Washington, D.C. – La Comisión Interamericana de Derechos Humanos (CIDH) emitió el 24 de diciembre de 2019 las Resoluciones 63/2019 y 64/2019, mediante la cual amplió medidas cautelares de protección a favor de Carlos Patiño de PROVEA y Gonzalo Himiob Santomé y Robiro Terán de Foro Penal, en Venezuela, tras considerar que se encuentran en una situación de gravedad y urgencia de riesgo de daño irreparable a sus derechos. Anteriormente, la CIDH había adoptadas medidas cautelares a favor de determinados integrantes de Foro Penal mediante Resolución 8/2015, y a favor de determinados miembros de PROVEA, mediante Resolución 36/2015.

Al momento de tomar estas determinaciones, la Comisión tomó en cuenta la existencia y continuación de declaraciones estigmatizantes y descalificadoras de altas autoridades de Venezuela en contra de las personas beneficiarias, quienes, por sus cargos de coordinación y dirección, tendrían mayor visibilidad en las organizaciones que representan, siendo los miembros mas expuestos en el actual contexto por el que atraviesa Venezuela. La Comisión consideró que tales declaraciones estigmatizantes contribuyen a exacerbar el clima de hostilidad e intolerancia por parte de distintos sectores de la población, lo que puede acarrear una afectación a la vida e integridad personal de las personas defensoras, aumentando su vulnerabilidad. En especial, la Comisión considera la ausencia de medidas de protección y que anteriormente personas beneficiarias de estas organizaciones ya habrían sido objeto de actos de agresión, lo que en su momento motivó el otorgamiento de medidas cautelares.

La Comisión lamentó la falta de respuesta del Estado, pues le impide conocer sus observaciones o las medidas que efectivamente estaría adoptando para atender la situación de riesgo alegada. Asimismo, la Comisión advirtió la falta de información reciente y actualizada sobre las medidas de protección adoptadas por el Estado en el marco de las medidas cautelares previamente adoptadas.

Por consiguiente, con base en el artículo 25 de su Reglamento, la Comisión solicitó al Estado de Venezuela que adopte las medidas necesarias para garantizar la vida y la integridad personal de las personas beneficiarias; adopte las medidas necesarias para que puedan desarrollar sus actividades como defensores de derechos humanos sin ser objeto de actos de violencia, amenazas y hostigamientos; concierte las medidas a adoptarse con las personas beneficiarias y sus representantes; e informe sobre las acciones adoptadas a fin de investigar los presuntos hechos que dieron lugar a la adopción de las presentes medidas cautelares y así evitar su repetición.

El otorgamiento de la medida cautelar y su adopción por el Estado no constituyen prejuzgamiento sobre alegadas violaciones a los derechos protegidos en los instrumentos aplicables.

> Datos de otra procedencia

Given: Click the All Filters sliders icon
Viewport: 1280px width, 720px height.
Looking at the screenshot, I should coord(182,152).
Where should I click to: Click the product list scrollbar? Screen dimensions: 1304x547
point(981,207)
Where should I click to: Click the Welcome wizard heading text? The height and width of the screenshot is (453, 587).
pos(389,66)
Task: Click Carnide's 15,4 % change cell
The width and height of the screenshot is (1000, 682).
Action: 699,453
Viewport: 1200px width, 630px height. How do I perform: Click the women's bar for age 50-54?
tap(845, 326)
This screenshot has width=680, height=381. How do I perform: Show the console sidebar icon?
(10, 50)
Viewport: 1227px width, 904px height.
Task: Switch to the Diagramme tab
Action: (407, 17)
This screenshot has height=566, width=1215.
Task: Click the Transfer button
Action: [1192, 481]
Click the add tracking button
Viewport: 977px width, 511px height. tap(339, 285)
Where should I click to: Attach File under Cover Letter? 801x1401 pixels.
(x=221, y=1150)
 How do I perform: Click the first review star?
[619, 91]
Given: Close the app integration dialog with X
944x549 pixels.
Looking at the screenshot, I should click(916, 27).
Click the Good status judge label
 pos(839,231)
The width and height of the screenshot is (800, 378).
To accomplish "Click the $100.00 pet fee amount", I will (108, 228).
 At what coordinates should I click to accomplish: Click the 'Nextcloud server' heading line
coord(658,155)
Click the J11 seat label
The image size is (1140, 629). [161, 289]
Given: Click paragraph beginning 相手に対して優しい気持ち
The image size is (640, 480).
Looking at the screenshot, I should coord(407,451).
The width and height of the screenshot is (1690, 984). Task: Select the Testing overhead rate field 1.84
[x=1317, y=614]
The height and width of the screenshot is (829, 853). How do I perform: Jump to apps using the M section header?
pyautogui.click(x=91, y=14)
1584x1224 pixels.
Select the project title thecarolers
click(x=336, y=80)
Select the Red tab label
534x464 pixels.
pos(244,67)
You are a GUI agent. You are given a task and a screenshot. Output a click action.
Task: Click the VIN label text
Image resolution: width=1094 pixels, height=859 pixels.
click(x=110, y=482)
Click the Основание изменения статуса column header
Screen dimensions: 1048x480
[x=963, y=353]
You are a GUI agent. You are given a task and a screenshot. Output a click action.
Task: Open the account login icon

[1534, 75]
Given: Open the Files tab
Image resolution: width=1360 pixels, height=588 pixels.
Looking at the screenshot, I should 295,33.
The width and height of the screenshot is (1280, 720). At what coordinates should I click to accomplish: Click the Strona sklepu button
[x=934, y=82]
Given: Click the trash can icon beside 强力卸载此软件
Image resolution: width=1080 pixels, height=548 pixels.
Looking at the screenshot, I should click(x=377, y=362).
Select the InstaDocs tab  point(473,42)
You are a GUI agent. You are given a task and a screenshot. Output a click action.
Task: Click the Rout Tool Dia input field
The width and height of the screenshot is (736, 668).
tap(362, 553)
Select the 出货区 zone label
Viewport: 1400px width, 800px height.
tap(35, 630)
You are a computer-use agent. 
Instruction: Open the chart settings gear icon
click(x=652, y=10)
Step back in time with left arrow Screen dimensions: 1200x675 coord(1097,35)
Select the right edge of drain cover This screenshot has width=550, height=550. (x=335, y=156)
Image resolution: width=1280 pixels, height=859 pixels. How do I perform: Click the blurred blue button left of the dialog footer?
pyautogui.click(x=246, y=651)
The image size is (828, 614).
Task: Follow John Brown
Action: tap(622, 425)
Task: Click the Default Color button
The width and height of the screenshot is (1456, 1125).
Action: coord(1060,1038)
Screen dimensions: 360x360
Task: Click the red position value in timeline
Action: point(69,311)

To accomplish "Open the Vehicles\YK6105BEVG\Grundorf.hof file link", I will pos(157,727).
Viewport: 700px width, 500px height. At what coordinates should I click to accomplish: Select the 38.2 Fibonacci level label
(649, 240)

La CIDH es un órgano principal y autónomo de la Organización de los Estados Americanos (OEA), cuyo mandato surge de la Carta de la OEA y de la Convención Americana sobre Derechos Humanos. La Comisión Interamericana tiene el mandato de promover la observancia y la defensa de los derechos humanos en la región y actúa como órgano consultivo de la OEA en la materia. La CIDH está integrada por siete miembros independientes que son elegidos por la Asamblea General de la OEA a título personal, y no representan sus países de origen o residencia.